Rządowe Centrum Bezpieczeństwa informuje o strefie buforowej. Fundacja Ocalenie uważa, iż to szczucie

ddb24.pl 1 tydzień temu
Polskie służby na granicy polsko – białoruskiej nie mają łatwo. Z jednej strony muszą odpierać fizyczne ataki ze strony nielegalnych migrantów znajdujących się na Białorusi. Z drugiej strony, już w Polsce, muszą mierzyć się z oskarżeniami o bycie przestępcami. Niestety, choćby wprowadzona strefa buforowa niczego nie zmieniła w tym względzie. Jeszcze zanim została wprowadzona strefa buforowa pod granicą z Białorusią, odezwały się organizacje aktywistyczne, które nie zgadzały się na takie rozwiązanie w celu ochrony polskiej granicy państwowej. Pisały swoje stanowiska do szefostwa MSWiA, wnosiły uwagi, a teraz skarżą się, iż nie mogą udzielać lub mają utrudnienia w udzielaniu pomocy. Komu? Tego nie wiadomo, bo przecież żaden z aktywistów nie jest uprawniony do ustalenia z kim ma do czynienia. Aktywiści polegają wyłącznie na tym, co usłyszą do cudzoziemców, którzy przekazują im historie, bardzo często wcześniej przygotowane przez przemytników ludzi.

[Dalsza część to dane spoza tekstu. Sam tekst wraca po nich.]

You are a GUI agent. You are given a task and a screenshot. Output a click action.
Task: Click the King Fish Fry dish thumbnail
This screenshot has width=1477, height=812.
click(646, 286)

Strefa buforowa jednak została wprowadzona i niemal od razu pojawił się wysyp hejtu od adresem polskiego rządu, polskich służb i wszystkich, którzy nie podzielają sposobu myślenia aktywistów. Co szczególnie było widać po tym, jak Rządowe Centrum Bezpieczeństwa zaczęło informować o wprowadzeniu strefy buforowej oraz zasad zachowania w niej.